As most of you know my MIL lives with us. We're very very fortunate to get 12 weeks respite a year
But now my mumiss definitely showing signs of dementia. A lot of the usual things ie not taking medicines (got dossett box for her now), forgetting the day, talking round in never ending loops
My problem is that when I get stressed out ( most days) when I eat I not only feel sick ( I could easily vomit) but I get an horrendous 'concrete' lump in my upper stomach
Again I have 2 siblings who not only do nothing but seem to actively work against all that I and my husband and hubby's siblings do nothing.
Will not put MIL in care home and I have POA for my mum which states she wants to die in her home
I know no one can do anything but I'm having nightmares and depressing days
Sorry to moan and rant
Hello 1954
To a certain extent I understand where your coming from.
I care for my dad who has dementia with lewybodys and he's been my mum's carer due to her spine and depression for over 20 yrs. Hence I'm pretty much caring for them both.
My mum has now been referred to the memory clinic herself awaiting ct scan.
I am also helping to keep an eye on my father in law..he's got poor health memory problems and won't accept any help full stop. We are only local family for fil. I have a sister who will help if I tell her she has to. My parents will not accept help from anyone else.. I've spent 3 yrs doing it all for all of them. This year I reached a point where I realised I couldn't do it all and it was changes or no more..
I arrange a day a week at day centre for my dad and fil. Different ones my fil lives about 40 min away.
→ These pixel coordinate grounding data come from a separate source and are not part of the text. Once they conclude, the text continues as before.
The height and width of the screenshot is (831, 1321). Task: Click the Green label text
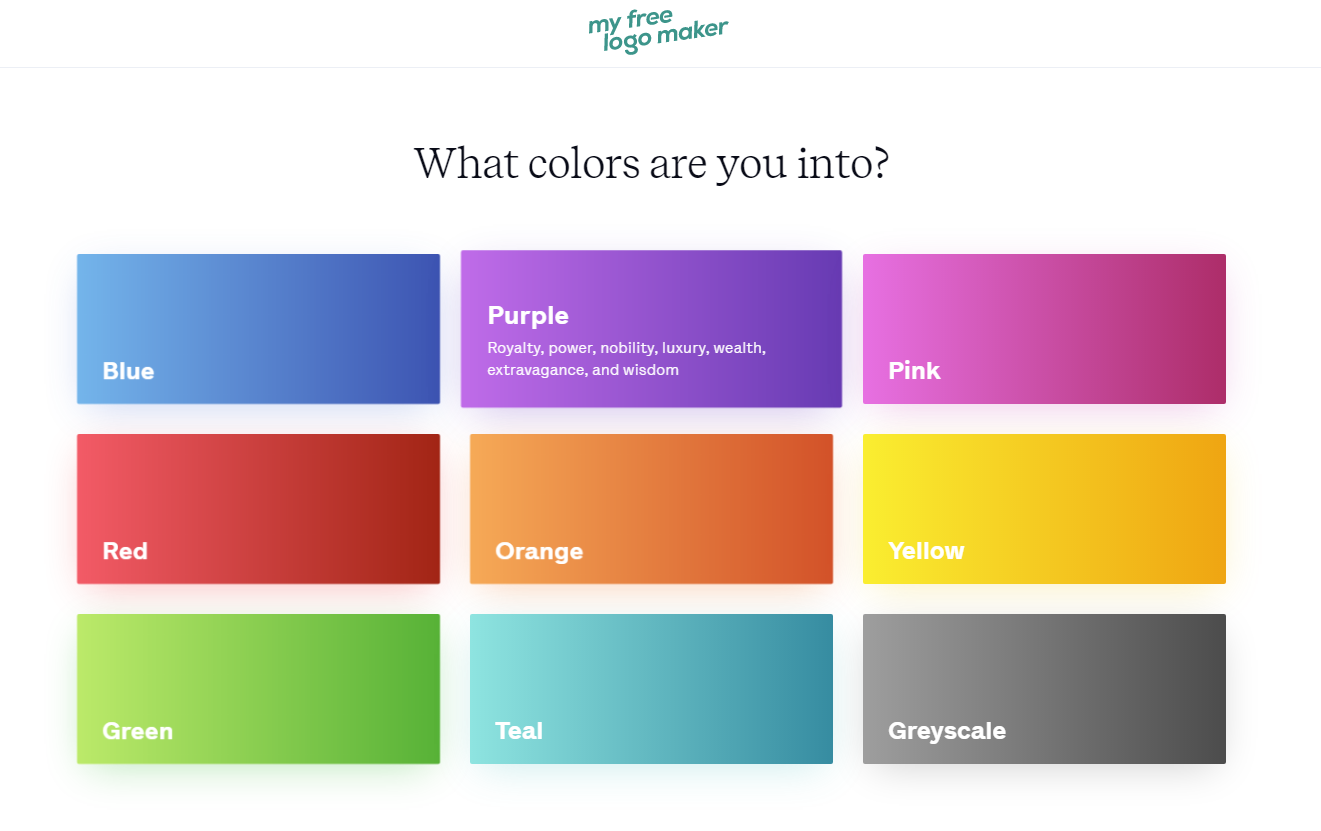pos(138,731)
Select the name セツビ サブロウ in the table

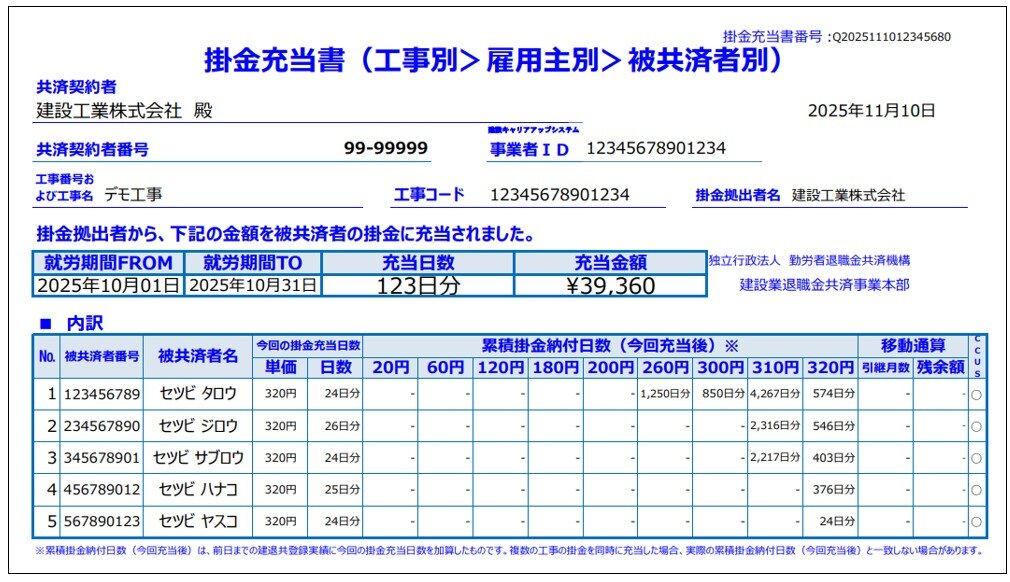[197, 455]
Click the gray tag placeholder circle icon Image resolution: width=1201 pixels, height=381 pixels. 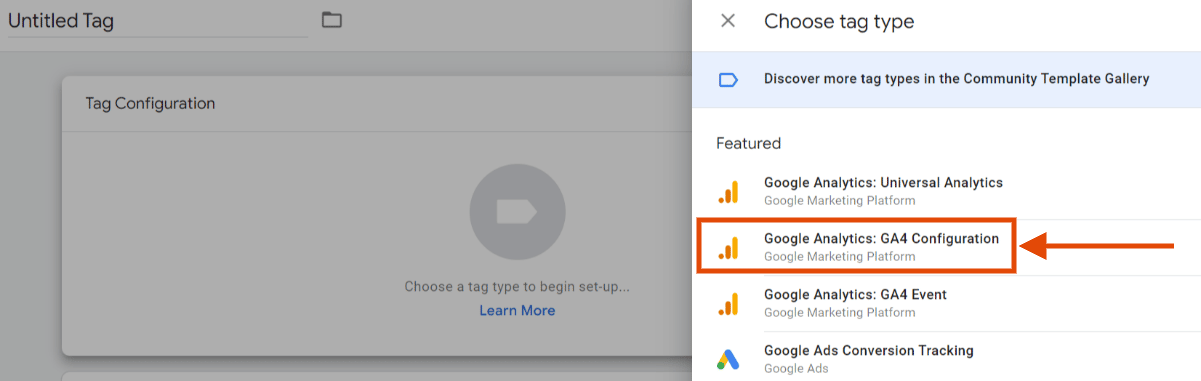click(x=517, y=212)
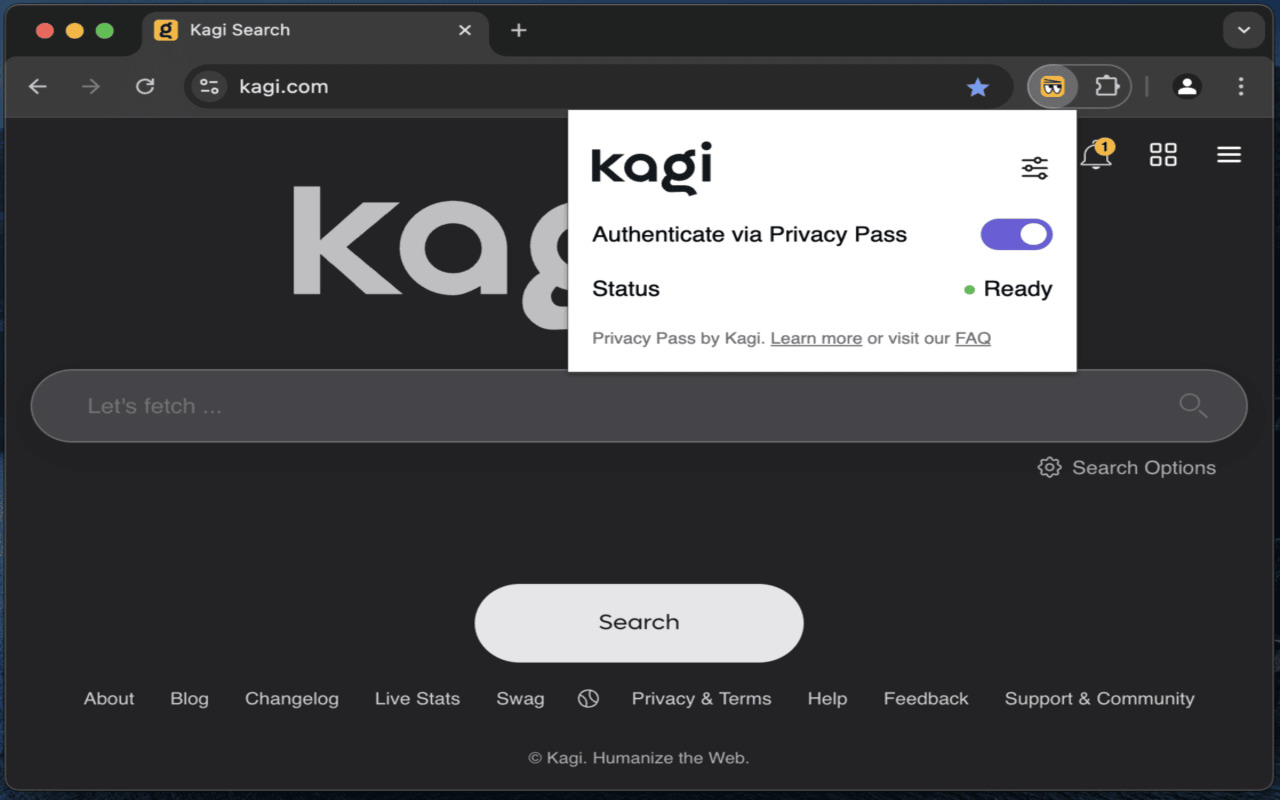1280x800 pixels.
Task: Open the Kagi hamburger menu
Action: pyautogui.click(x=1228, y=154)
I say no and have had to be selfish.
I now tell my sister you are doing this today as I'm busy. I don't ask anymore. I tell ! Easier said than done..and I still end up doing the appoints. Meds. Serious stuff etc...but that's a lot less than I was.
My migraines were kicking off everything was hurting and my family hardly saw me.
The reality is that they know we re never going to leave our loved ones uncared for as we are caring people and want the best for them.
nothing changes without something drastic happening..don't let that something drastic be your health and sanity.
It's such a vicious circle we re dammed if we do and if we don't .
I wish I had a magic wand and everyone would feel equally responsible for their loved ones care.
Sorry I can't offer solutions to you.
Just wanted to say I know how you feel.